[Tareas por realizar]
[A] Extrae del texto sobre la democracia el fragmento que va desde "La Declaración de" hasta "denomina consenso protestante.", ambos incluidos.
[B] Indica si cada afirmación concuerda con el texto sobre la democracia y responde sí o no, citando literalmente las palabras del texto que lo deciden: (i) John Adams fue el segundo presidente de Estados Unidos. (ii) Los padres fundadores proyectaron una "pared de separación" entre el gobierno y la moral. (iii) El filósofo Habermas es quien llama a esto "consenso protestante".
[C] Por favor, escribe la continuación del texto sobre la democracia a partir de su última oración.

[Texto dado]
---*---

La crisis democrática, sin embargo, no involucra únicamente a los Estados Unidos. Basta con levantar la cabeza y mirar más allá de los altos muros de Occidente para percatarse de que la democracia, como dice el Dr. César Vidal, «ha sido la gran ausente del mundo islámico, del mundo budista, del mundo animista y del mundo católico hasta hace apenas unos años». La decepción de la Primavera Árabe y el éxito económico del Gigante Asiático deberían recordarnos que aunque la democracia fracase y la tiranía triunfe, y tome un milenio recuperarla, urge intentarlo porque, según Winston Churchil, «la democracia es el peor sistema diseñado por los hombres excepto los demás». Es, en otras palabras, moralmente preferible.
Ahora bien, teniendo en cuenta la fragilidad natural de este sistema, convendría preguntarse: ¿cómo fortalecer la democracia en un mundo cada vez más posmoderno?
Abordar esta cuestión sólo en términos políticos, ignorando la dimensión moral de los seres humanos, como usualmente se hace, constituye un fracaso seguro. Robert Talesse(2) propone otro enfoque para entender el complejo panorama que tenemos delante: «A falta de un conjunto compartido de compromisos morales, los ciudadanos democráticos no pueden resolver conflictos ni justificar decisiones colectivas vinculantes». El filósofo Jurgüen Habermas(3) con mayor profundidad explica que «con el paso al pluralismo cosmovisivo en las sociedades modernas se desmorona la religión y el ethos en ella enraizado como basamento de validez público de la moral compartida por todos».
En este orden de ideas, la democracia moderna debe ser fortalecida por medio de la aceptación y conservación de los valores judeo-cristianos, porque ellos dieron origen a la primera democracia moderna. Si escuchamos la voz de la historia, nuestra democracia lo agradecerá.
La Declaración de Independencia de los Estados Unidos expresa sin ambigüedad la relación entre política y moral; incluso no se avergüenza por emplear un lenguaje religioso. «Sostenemos que estas verdades son evidentes, que todos los hombres son creados iguales dotados por su Creador con ciertos Derechos inalienables entre estos se encuentran la Vida, la Libertad y la búsqueda de la felicidad».
John Adams, el segundo presidente de Estados Unidos, escribió en su diario: «Una gran ventaja de la religión cristiana es que trae el gran principio del derecho de la naturaleza y las naciones —ama a tu prójimo como a ti mismo y haz a otros lo que quisieras que otros te hagan— al ámbito del conocimiento, la creencia y la veneración del pueblo entero». Esto es lo que el historiador Paul Jonshon(4) denomina consenso protestante.
Todavía hay más: el escritor indio Dinesh d’ Souza(5) asegura que «los padres fundadores no buscaron aislar al gobierno central de la moral». No se proyectó una “pared de separación”. Al contrario, creían que la moralidad era indispensable para que su nueva forma de gobierno tuviera éxito. Y el francés Alexis de Todqueville es uno de los primeros en testificar a favor de la moralidad judeo-cristiana.

---*---

[Datos registrados]

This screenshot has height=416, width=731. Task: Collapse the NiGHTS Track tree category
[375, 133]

---*---

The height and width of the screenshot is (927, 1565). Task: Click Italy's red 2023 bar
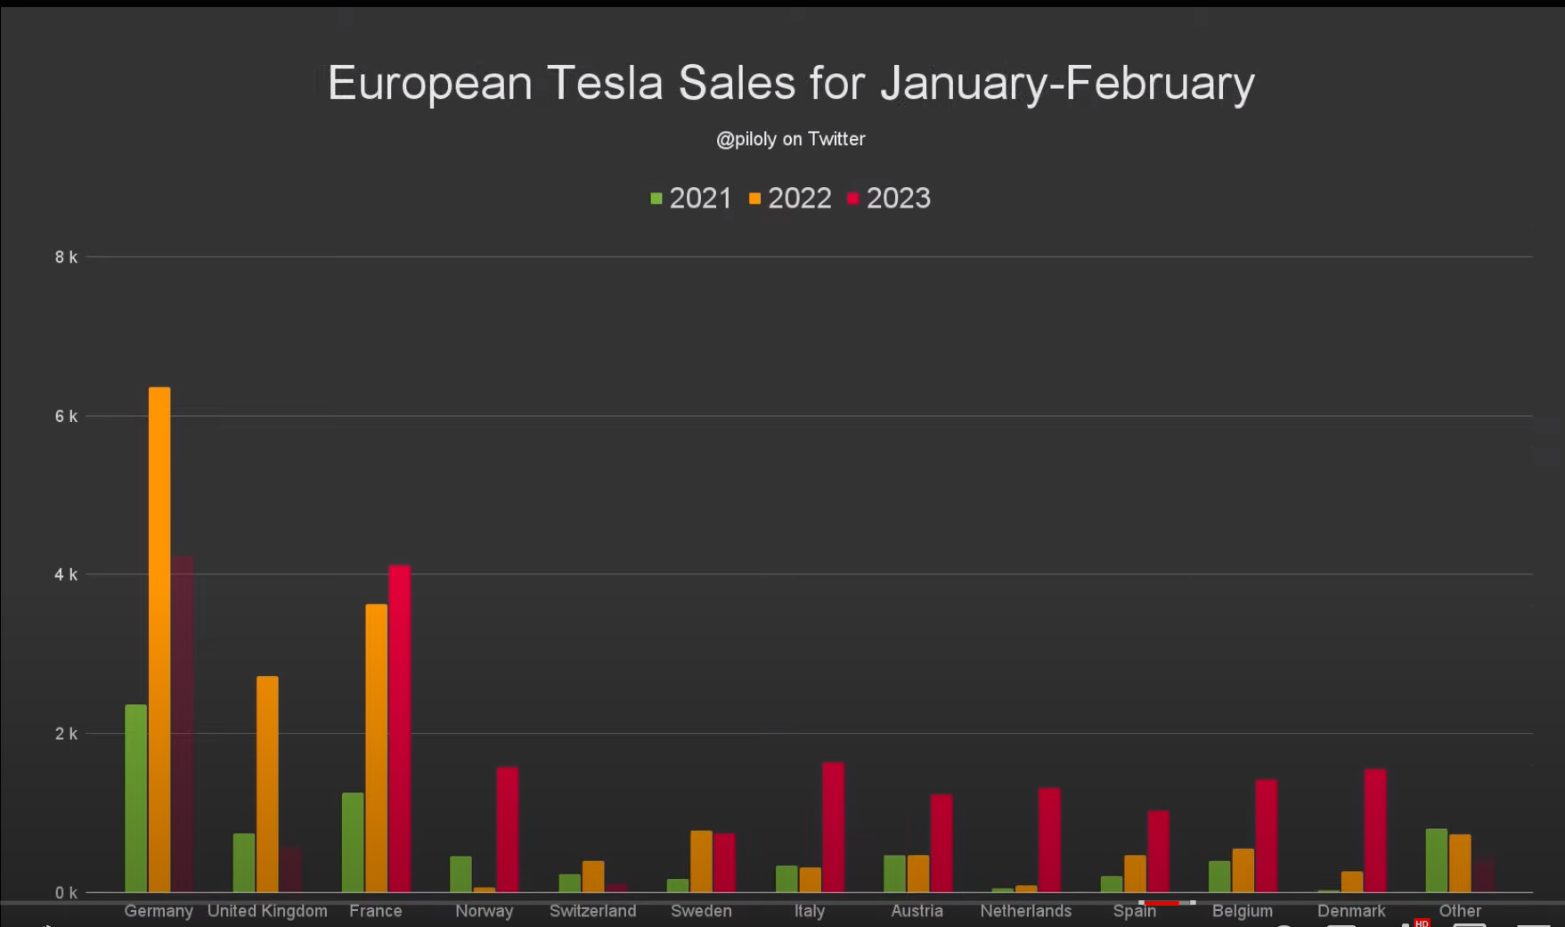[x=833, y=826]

---*---

[Respuestas del ejercicio]
[A]
La Declaración de Independencia de los Estados Unidos expresa sin ambigüedad la relación entre política y moral; incluso no se avergüenza por emplear un lenguaje religioso. «Sostenemos que estas verdades son evidentes, que todos los hombres son creados iguales dotados por su Creador con ciertos Derechos inalienables entre estos se encuentran la Vida, la Libertad y la búsqueda de la felicidad».
John Adams, el segundo presidente de Estados Unidos, escribió en su diario: «Una gran ventaja de la religión cristiana es que trae el gran principio del derecho de la naturaleza y las naciones —ama a tu prójimo como a ti mismo y haz a otros lo que quisieras que otros te hagan— al ámbito del conocimiento, la creencia y la veneración del pueblo entero». Esto es lo que el historiador Paul Jonshon(4) denomina consenso protestante.

[B]
(i) Sí: «John Adams, el segundo presidente de Estados Unidos».
(ii) No: «No se proyectó una “pared de separación”».
(iii) No: «Esto es lo que el historiador Paul Jonshon(4) denomina consenso protestante».

[C]
¿Qué sucedería en un país donde la mayoría de los ciudadanos dejara de creer en la moral, la libertad, la igualdad y la verdad? Acaso lo más democrático no sería que pudieran escoger un sistema conforme a su nueva moralidad. En el marco posmoderno Stephen R. C. Hicks(6) nos advierte: «aquellos conceptos aparecen siempre entre comillas, nuestras voces más estridentes nos dicen que la «verdad» es un mito. La «razón» es una construcción eurocéntrica del hombre blanco, la «igualdad» es una máscara de la opresión, y la «paz» y el «progreso» van acompañados con cínicos y agobiantes recordatorios de poder o con explícitos ataques ad hominem». Pues la democracia, tal y como la conocemos, dejaría de existir.
Si les parece exagerado mi planteamiento les propongo que veamos lo que el apóstol más lúcido de la postmodernidad y crítico del cristianismo escribió hace aproximadamente 136 años: «Otra idea que también tenemos incrustada por la herencia, en las carnes de la modernidad, tremendamente absurda: el concepto de la «igualdad de las almas ante Dios». En ella encontramos el prototipo de todas las teorías de la «igualdad derechos»». Resulta desconcertante que Frederich Nietzsche(7) admita la relación entre cristianismo e igualdad, aspectos fundamentales que los padres fundadores reconocen y sin los cuales la democracia no sería posible. Esto nos conduce a pensar que debajo toda estructura política hay un conjunto de valores que la sostienen; por tanto, remover los valores judeo-cristianos implica remover los fundamentos de la democracia moderna.
Prefiero el modo desafiante de Ben Shapiro(8): «Creemos que podemos rechazar los valores judeocristianos y la ley natural griega y satisfacernos con la intersección, o materialismo científico, o política progresiva, o gobernanza autoritaria, o solidaridad nacionalista. No podemos».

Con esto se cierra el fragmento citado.